=== WHAT YOU SHOULD DO ===
As the output, give exactly the lines that run from the one with "Given: Toggle Show" through the end of the records below, and omit pictures.

------------------------------------

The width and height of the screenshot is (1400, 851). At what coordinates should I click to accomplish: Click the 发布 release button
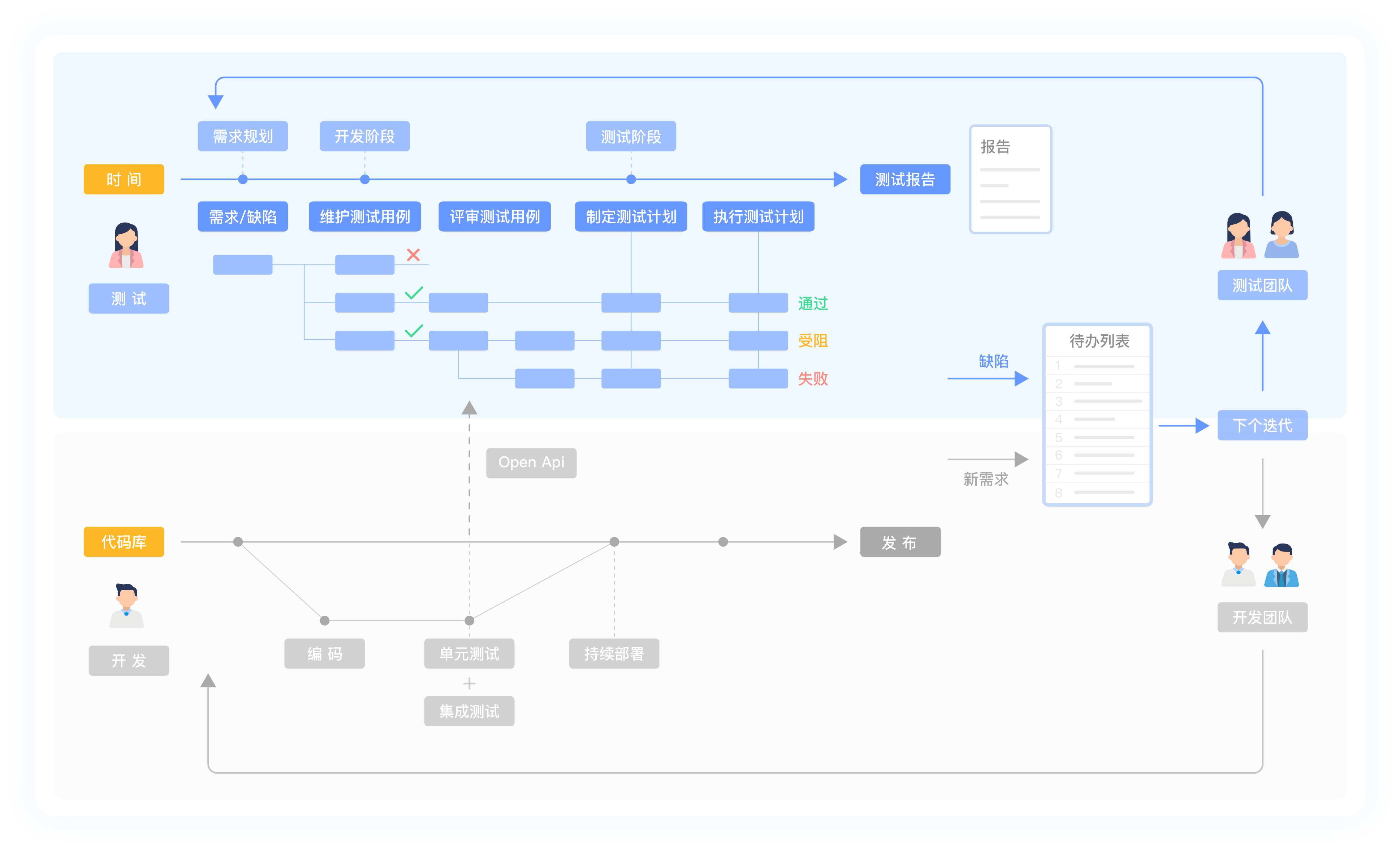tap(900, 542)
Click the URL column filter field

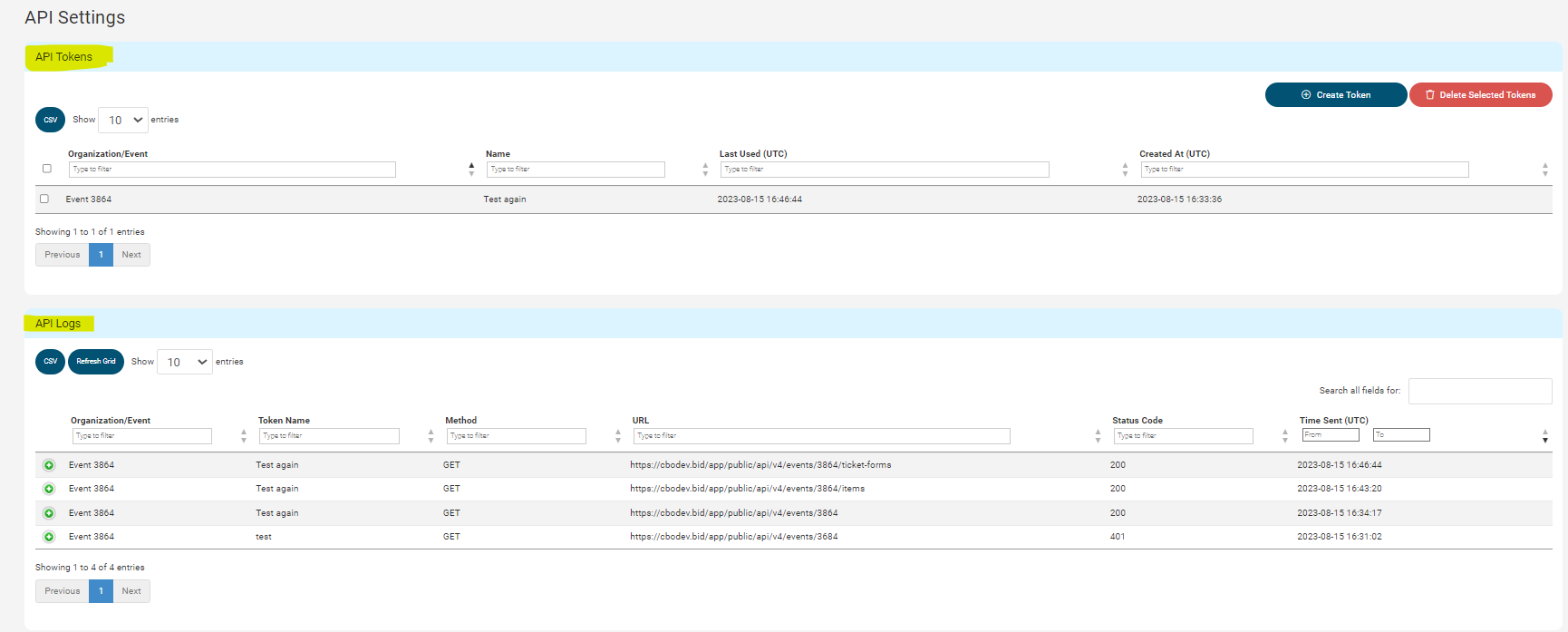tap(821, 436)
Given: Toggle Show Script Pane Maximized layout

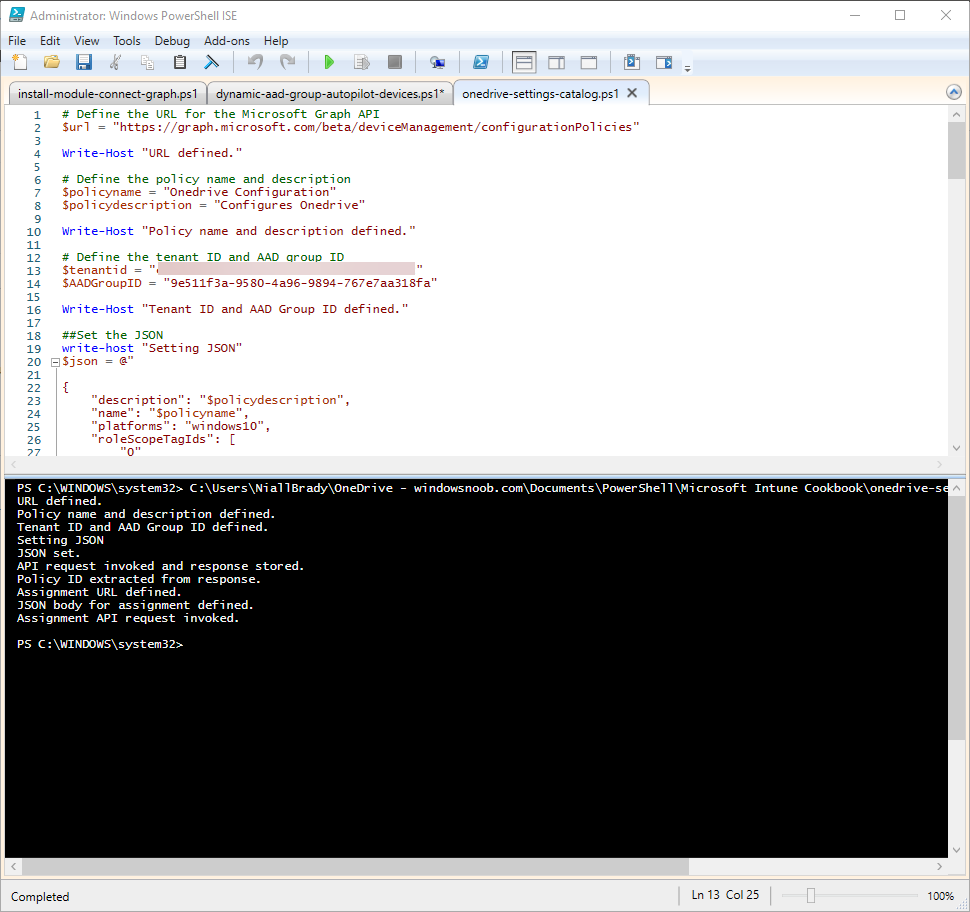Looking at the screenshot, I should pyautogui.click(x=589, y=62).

------------------------------------

=== SOLUTION FOR THIS PROBLEM ===
Given: Toggle Show Script Pane Maximized layout

Looking at the screenshot, I should pyautogui.click(x=589, y=62).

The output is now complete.